The US House of Representatives has just passed the controversial Cyber Intelligence Sharing and Protection Act, or CISPA (HR 3523) by a vote of 248 to 168. The bill passed mostly along party lines, backed by House Republicans. While the bill is intended to safeguard the US against “cyber threats,” critics say that it is too vague and broad, and would give government and military intelligence agencies the ability to inspect private data without the use of warrants. While the bill hasn’t garnered the same level of outrage as SOPA did in recent months from companies like Google or Facebook (Facebook supports CISPA), web advocates have been vocal in their opposition to the bill.
The Obama administration has already strongly opposed CISPA and threatened to veto it, so it’s not likely that this particular version of the bill will pass.

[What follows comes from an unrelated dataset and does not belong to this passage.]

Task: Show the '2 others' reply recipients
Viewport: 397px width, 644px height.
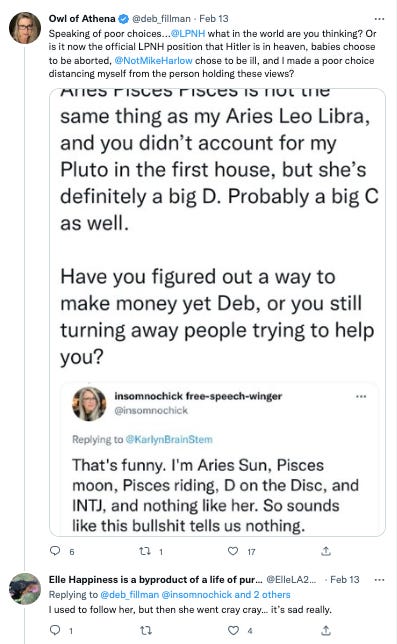Action: coord(271,594)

The White House says that the bill lacks civilian oversight and privacy protections, and that “without clear legal protections and independent oversight, information sharing legislation will undermine the public’s trust in the government as well as in the internet by undermining fundamental privacy, confidentiality, civil liberties, and consumer protections.” Still, the White House has signaled that it is interested in some form of cyber security bill, so this won’t likely be its final act.
Occupy Wall Street has been told that Obama plans to veto this bill if it goes before him, so that’s good. But who are these 248 representatives passing this bill? The people have already spoken on this bill. The only thing I can think of is that they are obligated to because their lobbyists and Hollywood has financially been treating them too well. I can’t wait for things to change in the future when people wise up and get these scum, who can be bought, out of office.
CISPA could allow any private company to share vast amounts of sensitive, private data about its customers with the government.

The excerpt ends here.